From a revenue standpoint, the deal will create what Level 3 says is a company with pro forma 2010 revenues of $6.26 billion and pro forma combined 2010 Adjusted EBITDA of $1.27 billion before synergies and $1.57 billion after expected synergies.

Complementary assets
Level 3 believes the deal will enable it to simultaneously enhance its service portfolio in not only the U.S., but also in emerging service opportunities in both Asia Pacific and Latin America.

From a service perspective, Jeff Storey, COO of Level 3, said that the complementary nature of both companies increases its addressable markets.

"Between the two companies we will offer an extensive suite of services to meet customer's needs, including the complex requirements of integrated solutions across multiple geographies," he said, adding that Level 3 will be able to augment its transport, CDN platform and collocation services "with Global Crossing's collaboration services, VPN, cloud offerings and managed services."

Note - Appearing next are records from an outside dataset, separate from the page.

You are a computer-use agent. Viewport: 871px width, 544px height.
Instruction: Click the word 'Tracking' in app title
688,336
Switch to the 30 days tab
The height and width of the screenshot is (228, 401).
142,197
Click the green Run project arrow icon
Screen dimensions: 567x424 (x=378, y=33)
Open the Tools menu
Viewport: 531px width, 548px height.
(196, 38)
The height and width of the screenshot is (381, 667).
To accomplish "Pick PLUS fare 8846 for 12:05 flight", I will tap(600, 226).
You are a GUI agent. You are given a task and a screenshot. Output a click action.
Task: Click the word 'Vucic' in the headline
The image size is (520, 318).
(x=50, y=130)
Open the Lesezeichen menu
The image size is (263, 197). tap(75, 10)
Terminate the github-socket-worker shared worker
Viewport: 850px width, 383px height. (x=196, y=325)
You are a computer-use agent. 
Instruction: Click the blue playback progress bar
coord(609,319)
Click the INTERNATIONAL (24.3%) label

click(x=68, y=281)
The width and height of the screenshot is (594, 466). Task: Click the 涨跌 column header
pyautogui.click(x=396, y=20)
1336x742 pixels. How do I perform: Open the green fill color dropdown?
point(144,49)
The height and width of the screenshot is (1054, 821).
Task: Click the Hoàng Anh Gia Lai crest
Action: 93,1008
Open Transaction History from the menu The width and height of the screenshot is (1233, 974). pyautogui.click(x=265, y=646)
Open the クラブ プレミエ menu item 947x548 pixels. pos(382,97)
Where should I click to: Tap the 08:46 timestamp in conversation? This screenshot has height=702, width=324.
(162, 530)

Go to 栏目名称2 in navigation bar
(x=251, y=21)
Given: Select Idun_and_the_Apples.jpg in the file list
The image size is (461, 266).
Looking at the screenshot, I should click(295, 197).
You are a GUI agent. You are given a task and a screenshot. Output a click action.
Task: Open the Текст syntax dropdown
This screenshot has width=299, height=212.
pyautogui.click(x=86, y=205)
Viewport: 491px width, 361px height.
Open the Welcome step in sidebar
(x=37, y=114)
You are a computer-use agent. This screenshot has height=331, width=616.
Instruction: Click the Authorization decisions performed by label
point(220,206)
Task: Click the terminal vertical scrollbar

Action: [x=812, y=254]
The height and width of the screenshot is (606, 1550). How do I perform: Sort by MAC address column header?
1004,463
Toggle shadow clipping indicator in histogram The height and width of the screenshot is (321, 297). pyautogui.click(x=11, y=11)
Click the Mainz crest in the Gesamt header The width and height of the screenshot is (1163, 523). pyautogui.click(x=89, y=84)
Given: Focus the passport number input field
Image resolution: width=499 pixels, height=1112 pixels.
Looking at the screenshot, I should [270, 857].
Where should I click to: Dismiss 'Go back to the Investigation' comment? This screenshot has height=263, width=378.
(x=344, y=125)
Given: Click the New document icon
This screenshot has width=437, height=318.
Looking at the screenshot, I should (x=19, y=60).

Global Crossing, for one, will be able to leverage Level 3's metro fiber footprint to provide more of its enterprise services over its own network to more customers.

"Level 3's extensive metro presence in the U.S. will not only provide the opportunity to improve the financial profile of Global Crossing's revenue base, but will also make their enterprise offerings more competitive in the marketplace by leveraging a more extensive network footprint," Storey said.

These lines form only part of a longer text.